23. Gimme Back My Brain (July 1997) (Robert Hawks) - Max encounters a pair of mad scientists who are creating a super robot and want to use his brain as the final piece. At first, he thinks his new robotic body is great, but soon finds out that no one believes it is him, and the scientists are out to bring him under their total control.

24. Your Turn - To Scream (August 1997) (Kathleen Duey) - Michael gets sucked into a mysterious board game, and must play his way through assorted dangers to escape.

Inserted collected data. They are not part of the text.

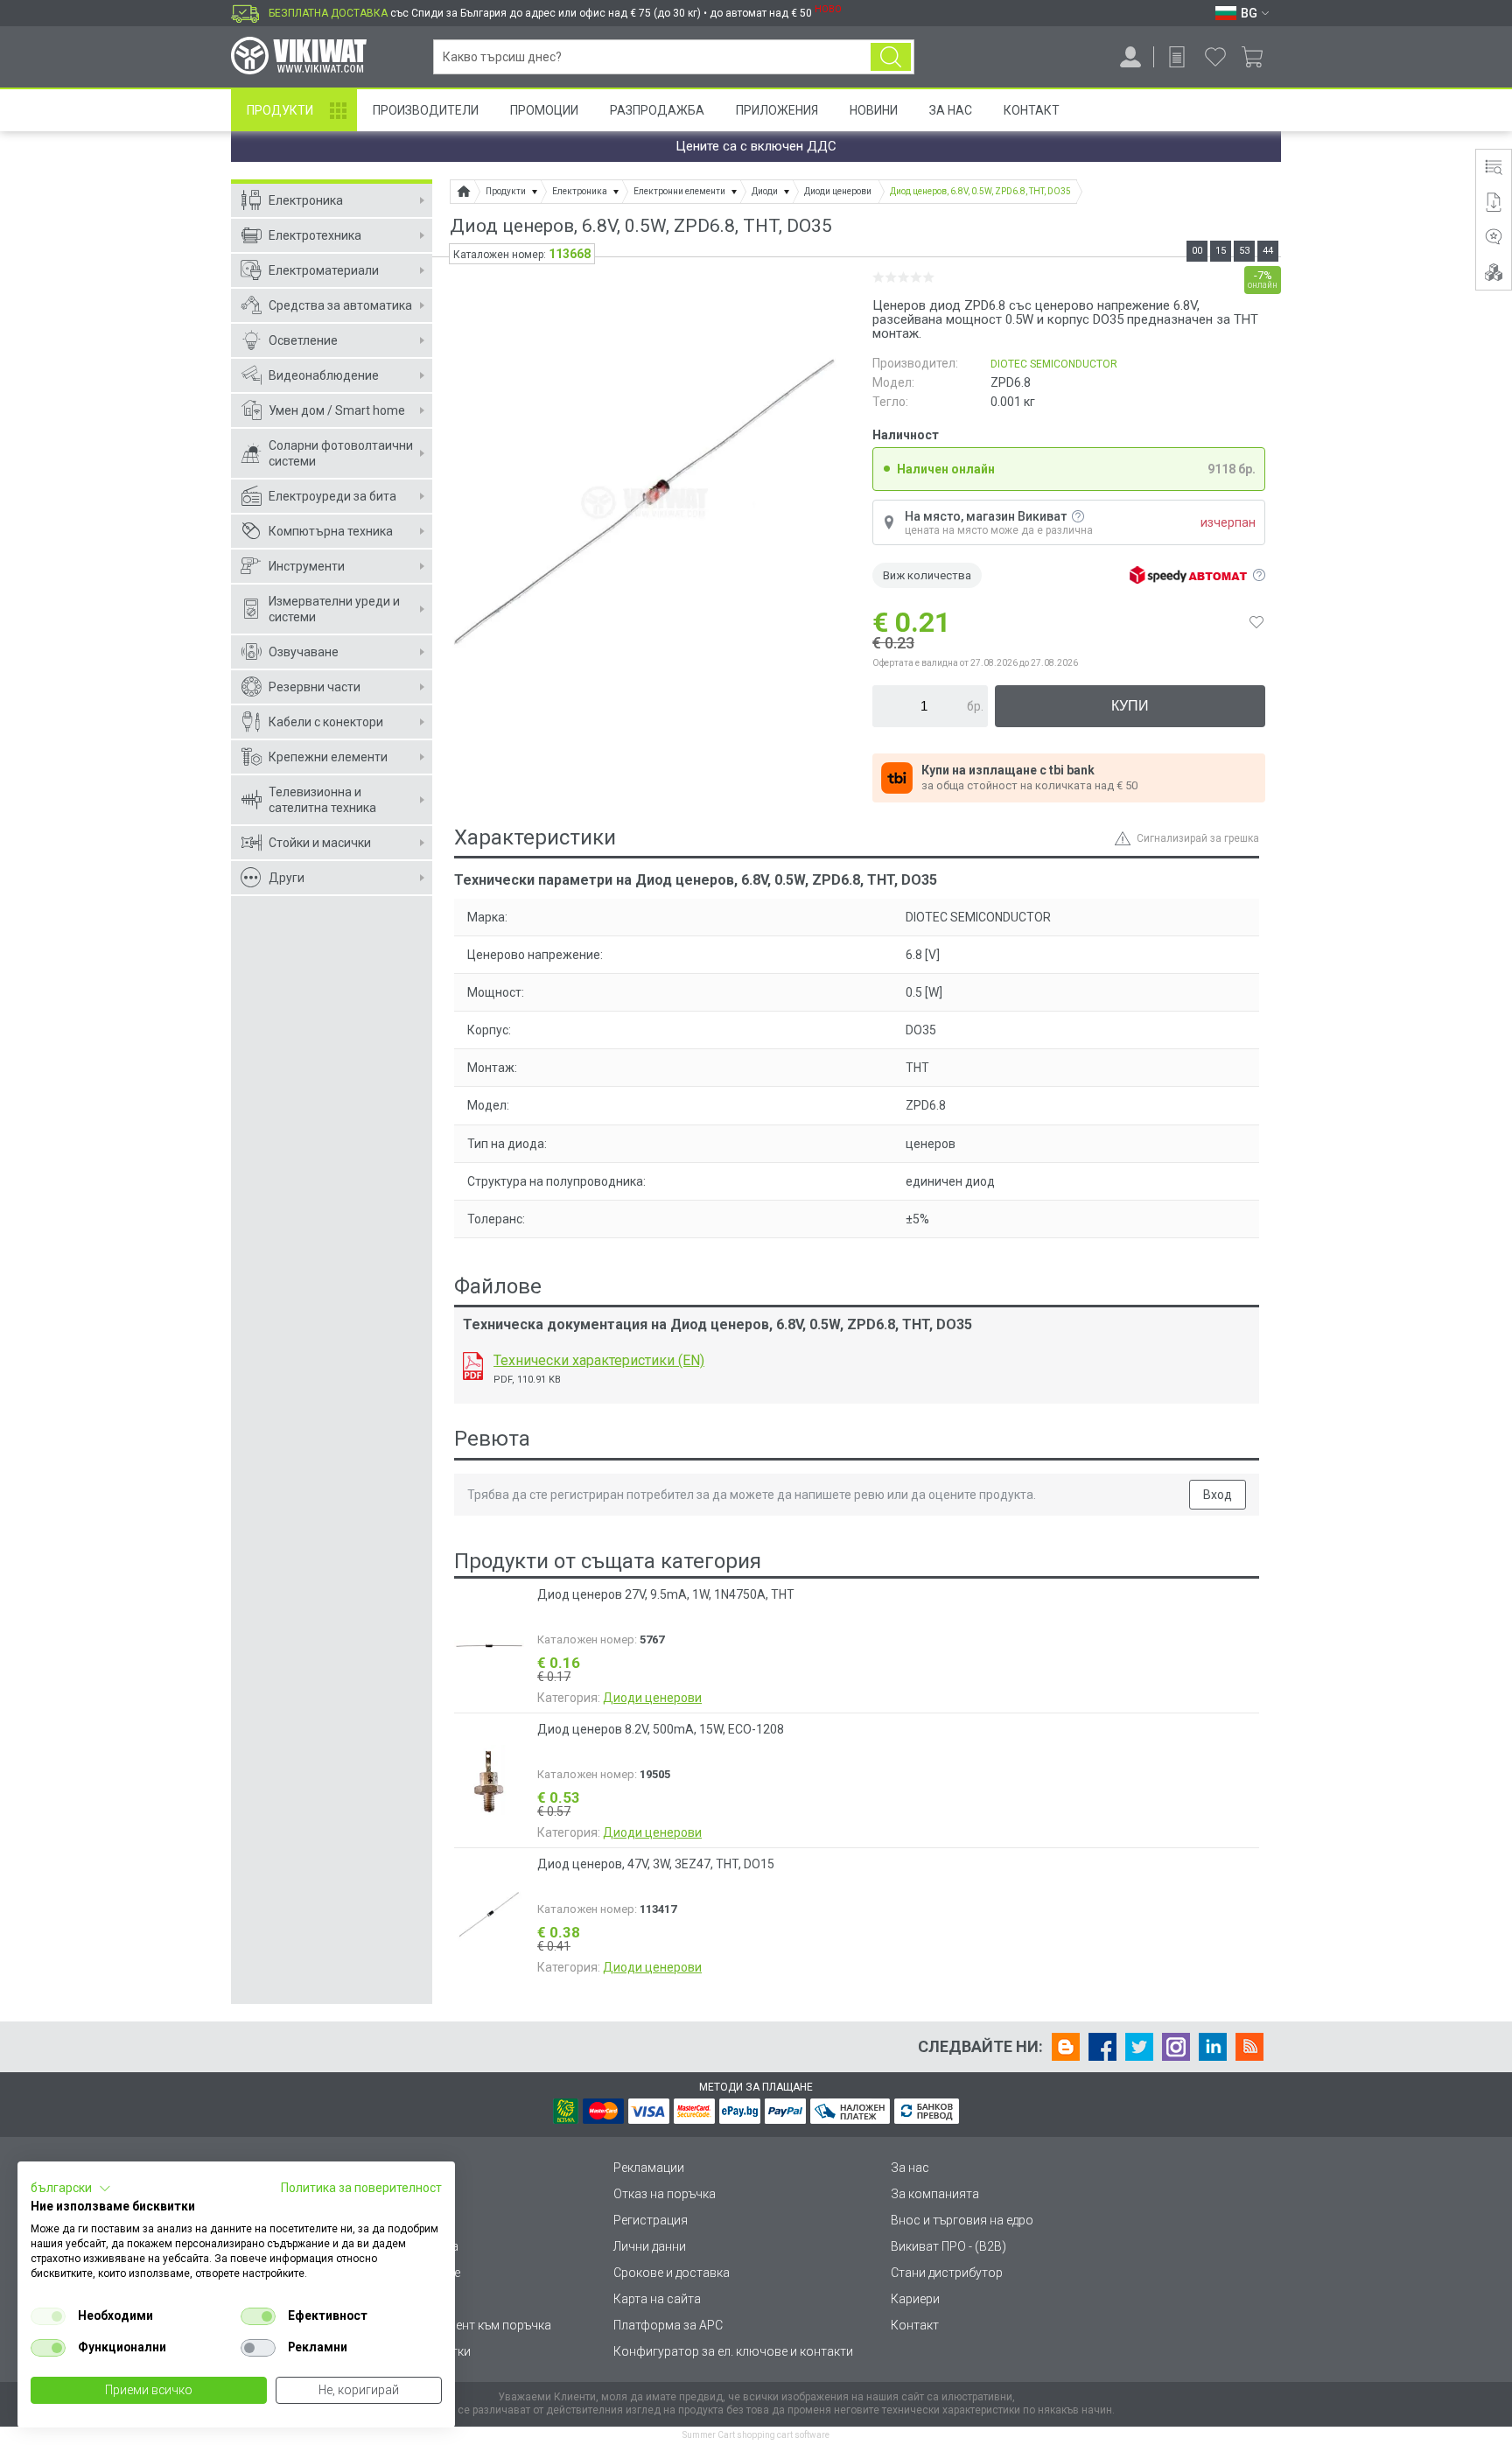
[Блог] (1066, 2047)
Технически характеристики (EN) (599, 1360)
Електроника (306, 200)
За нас (910, 2168)
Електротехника (315, 235)
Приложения (777, 110)
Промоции (544, 110)
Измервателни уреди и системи (334, 609)
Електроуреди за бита (332, 496)
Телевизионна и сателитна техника (322, 800)
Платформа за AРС (668, 2325)
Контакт (1032, 110)
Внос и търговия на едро (962, 2220)
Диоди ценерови (652, 1698)
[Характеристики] (1493, 167)
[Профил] (1130, 56)
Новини (874, 110)
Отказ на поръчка (664, 2194)
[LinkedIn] (1213, 2047)
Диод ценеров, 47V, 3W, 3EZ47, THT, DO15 (655, 1864)
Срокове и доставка (671, 2273)
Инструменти (307, 566)
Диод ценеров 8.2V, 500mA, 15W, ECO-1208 (660, 1729)
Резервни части (314, 687)
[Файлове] (1493, 202)
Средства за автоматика (340, 305)
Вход (1217, 1495)
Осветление (303, 340)
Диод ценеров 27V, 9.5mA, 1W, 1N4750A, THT (665, 1594)
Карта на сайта (657, 2299)
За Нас (950, 110)
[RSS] (1250, 2047)
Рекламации (648, 2168)
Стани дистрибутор (947, 2273)
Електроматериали (324, 270)
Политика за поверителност (361, 2188)
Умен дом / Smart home (337, 410)
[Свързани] (1493, 272)
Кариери (915, 2299)
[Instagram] (1176, 2047)
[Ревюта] (1493, 237)
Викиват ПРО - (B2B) (948, 2246)
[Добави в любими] (1256, 622)
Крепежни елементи (328, 757)
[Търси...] (891, 57)
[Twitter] (1139, 2047)
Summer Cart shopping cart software (756, 2435)
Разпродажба (657, 110)
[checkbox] (48, 2316)
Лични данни (649, 2246)
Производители (426, 110)
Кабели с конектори (326, 722)
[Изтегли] (473, 1366)
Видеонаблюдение (324, 375)
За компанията (935, 2194)
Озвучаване (304, 652)
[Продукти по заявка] (1176, 56)
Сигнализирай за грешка (1198, 838)
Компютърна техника (331, 531)
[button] (71, 2188)
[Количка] (1259, 56)
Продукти (280, 110)
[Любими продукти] (1215, 56)
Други (286, 878)
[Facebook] (1102, 2047)
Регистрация (650, 2220)
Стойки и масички (320, 843)
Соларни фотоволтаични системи (341, 453)
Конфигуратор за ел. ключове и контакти (733, 2351)
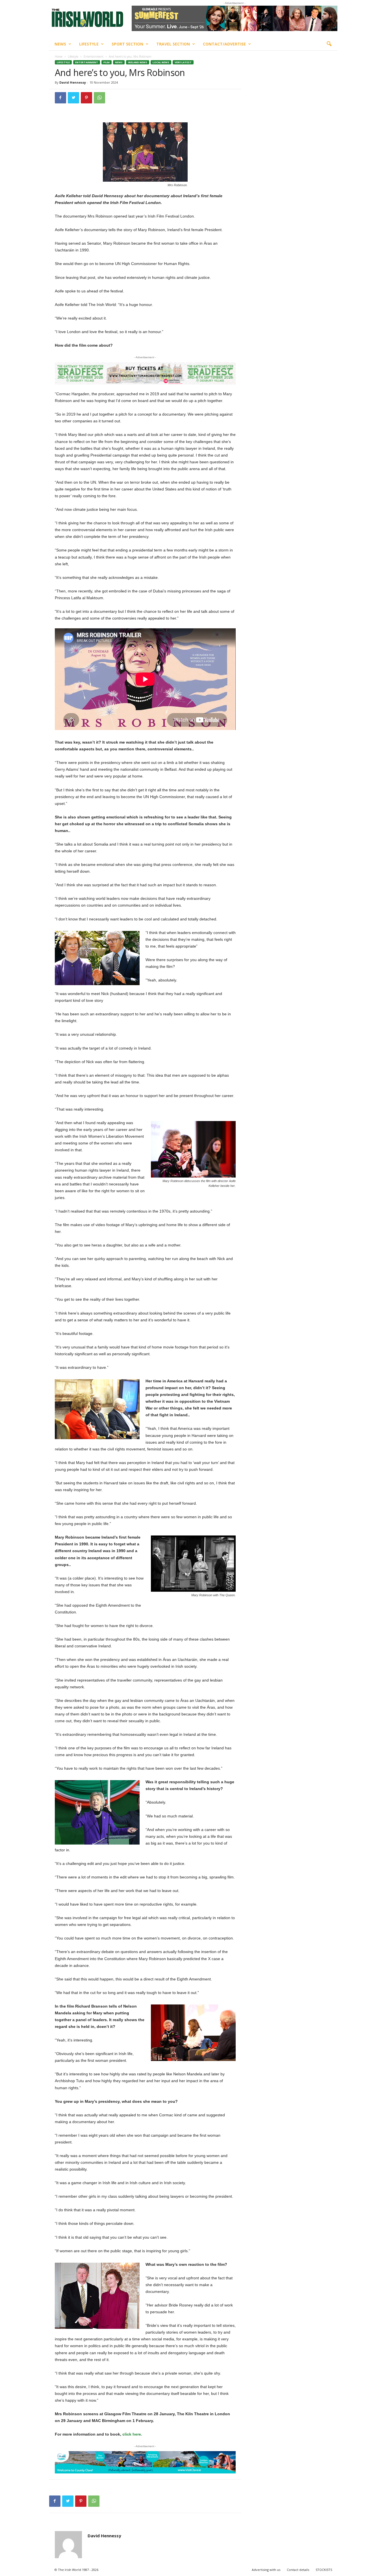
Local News (161, 62)
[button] (329, 44)
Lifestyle (89, 44)
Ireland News (137, 62)
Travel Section (173, 44)
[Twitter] (73, 97)
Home (58, 56)
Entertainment (93, 56)
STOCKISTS (324, 2570)
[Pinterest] (86, 97)
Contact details (298, 2570)
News (60, 44)
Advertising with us (266, 2570)
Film (106, 62)
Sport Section (127, 44)
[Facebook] (60, 97)
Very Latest (183, 62)
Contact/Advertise (224, 44)
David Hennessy (72, 82)
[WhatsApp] (99, 97)
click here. (132, 2434)
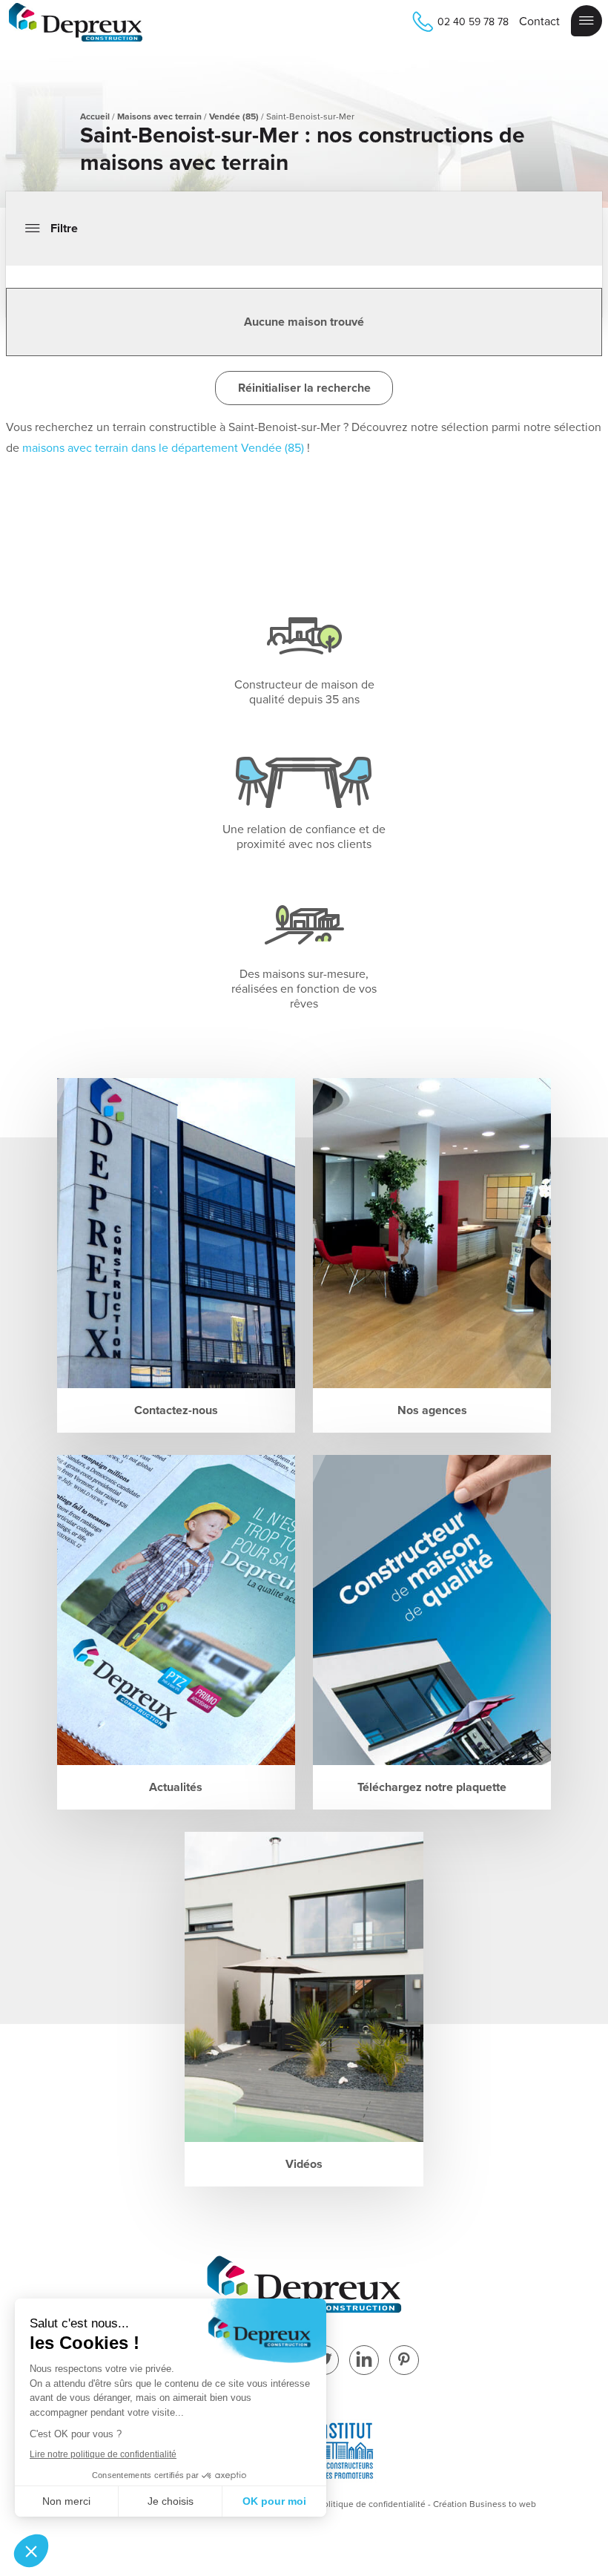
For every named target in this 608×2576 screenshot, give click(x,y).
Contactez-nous (176, 1410)
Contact (539, 21)
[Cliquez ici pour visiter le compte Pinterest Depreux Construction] (404, 2361)
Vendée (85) (234, 116)
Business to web (502, 2504)
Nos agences (432, 1410)
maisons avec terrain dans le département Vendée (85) (163, 448)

25. The Curse of the Cheerleaders (September 1997) (George Edward Stanley) - The cheerleaders at Lincoln Elementary School have developed the ability to hypnotize people, and are using their new powers to take control of others for their sinister purposes.

26. Wear and Scare (October 1997) (Kathleen Duey) - Sam and his friends are preparing for a school event and rent Halloween costumes from creepy old Mr. Slithern, only to find that the costumes are much more than they seem.

27. Lizard People (November 1997) (Jim DeFelice) - Michael gets caught in an alternate world where everyone, including himself, is now a lizard person instead of a human and must try to escape.

28. Circus F.R.E.A.K.S. (December 1997) (George Edward Stanley) - Charlie and Jeanna decide to dress up as freaks for the school circus play, but they find themselves in a great danger when a real circus comes to town with some real freaks.

29. My Dentist Is a Vampire (January 1998) (Jim DeFelice) - Brian's new dentist is Dr. Van, whose office turns out to be a house of horror, home to bloodsuckers of all kinds, including Dr. Van himself.

30. Saber-Toothed Tiger (February 1998) (Jim DeFelice) - The neighbor of Alan Evans goes missing after Alan sees a trio of menacing-looking cats outside the neighbor's home. Now, the cats are after Alan, and he must fight back by taking feline form himself.